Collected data

########

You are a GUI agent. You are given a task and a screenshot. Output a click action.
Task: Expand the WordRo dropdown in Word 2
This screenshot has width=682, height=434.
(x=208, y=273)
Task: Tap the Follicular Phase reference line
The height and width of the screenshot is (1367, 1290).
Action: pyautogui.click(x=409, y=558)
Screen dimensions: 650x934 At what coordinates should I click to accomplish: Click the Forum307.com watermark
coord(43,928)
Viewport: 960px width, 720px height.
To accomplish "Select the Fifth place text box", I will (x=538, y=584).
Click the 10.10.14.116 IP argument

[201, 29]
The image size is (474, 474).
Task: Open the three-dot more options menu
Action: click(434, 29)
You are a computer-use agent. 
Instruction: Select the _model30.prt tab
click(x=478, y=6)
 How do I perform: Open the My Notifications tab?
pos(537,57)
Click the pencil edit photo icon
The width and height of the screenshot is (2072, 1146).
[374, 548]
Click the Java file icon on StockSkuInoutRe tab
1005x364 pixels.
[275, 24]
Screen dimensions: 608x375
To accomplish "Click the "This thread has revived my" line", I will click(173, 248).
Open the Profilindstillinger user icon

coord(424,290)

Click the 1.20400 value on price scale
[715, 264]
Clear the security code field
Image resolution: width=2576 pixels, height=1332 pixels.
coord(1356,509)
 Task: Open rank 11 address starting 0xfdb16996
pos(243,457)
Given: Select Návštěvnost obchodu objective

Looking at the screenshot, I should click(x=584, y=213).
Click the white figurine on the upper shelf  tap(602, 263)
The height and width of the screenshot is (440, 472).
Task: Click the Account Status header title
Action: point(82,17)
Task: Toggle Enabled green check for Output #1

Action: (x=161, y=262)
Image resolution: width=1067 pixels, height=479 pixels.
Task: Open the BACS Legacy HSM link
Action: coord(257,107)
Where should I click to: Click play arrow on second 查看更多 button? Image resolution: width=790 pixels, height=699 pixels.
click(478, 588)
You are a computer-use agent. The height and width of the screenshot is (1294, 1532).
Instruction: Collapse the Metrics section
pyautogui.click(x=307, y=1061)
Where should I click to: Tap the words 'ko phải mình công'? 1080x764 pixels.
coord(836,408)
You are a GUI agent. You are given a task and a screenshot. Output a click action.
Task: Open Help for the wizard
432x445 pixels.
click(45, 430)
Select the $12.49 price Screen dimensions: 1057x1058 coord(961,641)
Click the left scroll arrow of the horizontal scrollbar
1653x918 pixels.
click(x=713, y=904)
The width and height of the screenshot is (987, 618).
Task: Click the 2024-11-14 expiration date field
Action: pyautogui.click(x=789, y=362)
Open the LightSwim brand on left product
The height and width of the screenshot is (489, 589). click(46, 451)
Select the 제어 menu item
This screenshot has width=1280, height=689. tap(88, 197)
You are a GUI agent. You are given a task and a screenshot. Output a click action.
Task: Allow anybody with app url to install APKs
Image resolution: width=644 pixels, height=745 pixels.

########

_EXERCISE DESCRIPTION_
Search the data for "computer" and list every line in which it occurs.

_ANSWER TO THIS TASK_
You are a computer-use agent. 
You are a computer-use agent. The height and width of the screenshot is (1294, 1532).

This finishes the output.